Particles were imaged at the mid-plane of the chip to ensure the effects of hindered diffusion caused by the proximity of particles to any wall was avoided. We analyzed particles which were located in the depth of correlation, 4.2 μm, by using an expression derived by Meinhart et al.47,48. Therefore, particles located within the depth of correlation form the correlation function and the remainder of particles contribute to the background signal.

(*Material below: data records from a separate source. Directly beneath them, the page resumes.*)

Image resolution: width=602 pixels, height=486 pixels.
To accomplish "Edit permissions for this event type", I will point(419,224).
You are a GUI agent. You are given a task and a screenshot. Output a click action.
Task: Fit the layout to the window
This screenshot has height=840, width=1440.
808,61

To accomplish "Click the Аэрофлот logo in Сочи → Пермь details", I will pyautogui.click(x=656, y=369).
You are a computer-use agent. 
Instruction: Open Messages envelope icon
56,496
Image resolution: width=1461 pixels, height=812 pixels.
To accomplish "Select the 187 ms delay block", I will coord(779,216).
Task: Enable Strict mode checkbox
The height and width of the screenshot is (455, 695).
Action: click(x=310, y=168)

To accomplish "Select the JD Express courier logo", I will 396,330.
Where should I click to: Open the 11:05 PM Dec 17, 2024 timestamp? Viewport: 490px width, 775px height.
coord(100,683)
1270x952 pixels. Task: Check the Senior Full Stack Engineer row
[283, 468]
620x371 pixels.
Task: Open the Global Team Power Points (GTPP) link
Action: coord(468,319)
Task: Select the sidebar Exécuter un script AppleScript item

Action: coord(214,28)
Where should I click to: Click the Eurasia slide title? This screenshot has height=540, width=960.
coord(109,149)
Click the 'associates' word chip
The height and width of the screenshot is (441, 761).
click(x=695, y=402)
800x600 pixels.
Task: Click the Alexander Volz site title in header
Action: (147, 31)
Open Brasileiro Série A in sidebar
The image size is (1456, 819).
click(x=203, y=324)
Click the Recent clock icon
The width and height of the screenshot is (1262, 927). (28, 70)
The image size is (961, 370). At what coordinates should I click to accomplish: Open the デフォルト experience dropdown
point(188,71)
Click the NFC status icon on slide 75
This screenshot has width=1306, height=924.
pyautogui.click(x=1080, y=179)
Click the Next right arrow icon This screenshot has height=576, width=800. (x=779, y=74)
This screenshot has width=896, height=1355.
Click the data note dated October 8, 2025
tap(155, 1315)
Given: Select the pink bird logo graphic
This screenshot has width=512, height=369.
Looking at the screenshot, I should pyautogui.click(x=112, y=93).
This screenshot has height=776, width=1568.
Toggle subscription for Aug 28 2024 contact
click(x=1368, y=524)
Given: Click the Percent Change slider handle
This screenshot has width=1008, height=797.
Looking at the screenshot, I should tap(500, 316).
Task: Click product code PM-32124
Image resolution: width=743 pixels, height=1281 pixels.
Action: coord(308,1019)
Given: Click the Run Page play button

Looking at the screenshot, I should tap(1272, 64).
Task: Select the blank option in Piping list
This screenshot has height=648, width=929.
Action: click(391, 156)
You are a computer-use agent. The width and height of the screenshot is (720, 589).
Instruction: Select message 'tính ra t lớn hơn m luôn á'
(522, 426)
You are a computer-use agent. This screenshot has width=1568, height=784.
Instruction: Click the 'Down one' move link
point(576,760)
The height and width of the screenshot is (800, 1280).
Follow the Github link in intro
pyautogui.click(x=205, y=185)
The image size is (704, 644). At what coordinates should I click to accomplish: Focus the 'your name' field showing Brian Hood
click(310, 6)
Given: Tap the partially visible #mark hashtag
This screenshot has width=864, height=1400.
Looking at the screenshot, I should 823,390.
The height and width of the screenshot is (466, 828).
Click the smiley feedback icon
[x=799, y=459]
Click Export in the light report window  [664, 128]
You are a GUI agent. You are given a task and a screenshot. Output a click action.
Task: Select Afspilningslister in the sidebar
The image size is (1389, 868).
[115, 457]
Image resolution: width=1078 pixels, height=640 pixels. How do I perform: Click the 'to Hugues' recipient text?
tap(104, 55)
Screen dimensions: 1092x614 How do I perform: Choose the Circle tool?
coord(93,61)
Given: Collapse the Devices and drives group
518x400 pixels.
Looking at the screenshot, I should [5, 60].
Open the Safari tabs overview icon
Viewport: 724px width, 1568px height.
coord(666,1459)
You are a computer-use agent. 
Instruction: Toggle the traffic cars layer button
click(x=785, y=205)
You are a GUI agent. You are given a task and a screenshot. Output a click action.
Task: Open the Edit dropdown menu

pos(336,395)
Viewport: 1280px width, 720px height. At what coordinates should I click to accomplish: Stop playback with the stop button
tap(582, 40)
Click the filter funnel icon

Particle images were processed and auto- and cross-correlation analysis was performed using an in-house MATLAB code. 64 × 64 pixel2 interrogation areas contain, on average, 8–10 particles per 100 image frame stacks (~8 seconds of data). This allowed for a high signal-to-noise ratio while maintaining a statistically relevant number of data points. Nine measurements, of which 100 images constituted one measurement, were performed for every sample. A two-dimensional Gaussian curve fit was used to calculate the auto- and cross-correlation peak widths for both the XZ- and YZ-planes. The width of the correlation peak is defined by \(1/e\) and the width of the XZ- and YZ-Gaussian curves are averaged as one peak width value43.

Blinded Study

Control samples contained (1) no V. cholerae DNA that underwent the 65 °C heating for 20 minutes ((−) heat), (2) genomic V. cholerae DNA that did not undergo heating ((+) no heat), and (3) no V. cholerae DNA that did not undergo heating ((−) no heat). The experimental sample contained genomic V. cholerae DNA and was amplified at 65 °C for 20 minutes ((+) heat). The four samples were unknown to the researcher performing the PD testing in order to obtain unbiased measurements. The four samples contained 200 nm red fluorescent unmodified polystyrene spheres that were added to the samples after amplification and were imaged under fluorescence microscopy (data in Table S3 Supplemental). Data was represented in terms of relative viscosity (\(\eta /{\eta }_{0}\), equation (3)).

Water Testing

All LAMP reactions in various water sources were prepared using the standard master mix reagents with the biotinylated LF primer and were performed for 25 minutes. The different water sources were 50% by volume of the LAMP reaction. Water sources included laboratory tap water, autoclaved 1X phosphate buffered-saline (PBS) (Sigma-Aldrich, St. Louis, MO) pH 7.4, rain runoff, pond water, and molecular biology water. Rain runoff and pond water collected from the bank of a small stagnant pond were stored at 4 °C until LAMP was performed. In the experiments that investigated the limit of detection of whole V. cholerae cells in pond water, the LAMP assay was run for a total of 35 minutes due to the slight delay caused by the inhibitors in pond water39.

Statistical Analysis

The blinded test groups were statistically analyzed with a one-way ANOVA with multiple comparisons using a 95% confidence interval, comparing data represented in terms of relative viscosity (\(\eta /{\eta }_{0}\), equation (3)). In measuring the 10-fold dilutions and determining the LOD, data was represented in terms of \({\rm{\Delta }}Viscosity\) or \({\rm{\Delta }}Diffusivity\) (equation (4)). When comparing a series of 10-fold dilutions, a one-way ANOVA post-hoc Dunnett’s test was performed with multiple comparisons against a negative control with no template (no template control, NTC) with a 95% confidence interval. To compare \({\rm{\Delta }}Fluorescence\) and \({\rm{\Delta }}Viscosity\), the Pearson’s correlation coefficient was calculated. A Student’s paired t-test with a 95% confidence interval was used when comparing the negative control and positive samples in different water types, with data again represented in terms of relative viscosity (\(\eta /{\eta }_{0}\), equation (3)). Box-and-whisker plots were made for the PD and fluorescent data for the 10-fold dilutions where the upper and lower bounds represent the 75th and 25th percentile about the median, respectively, and the minimum and maximum values represented by the upper and lower whiskers.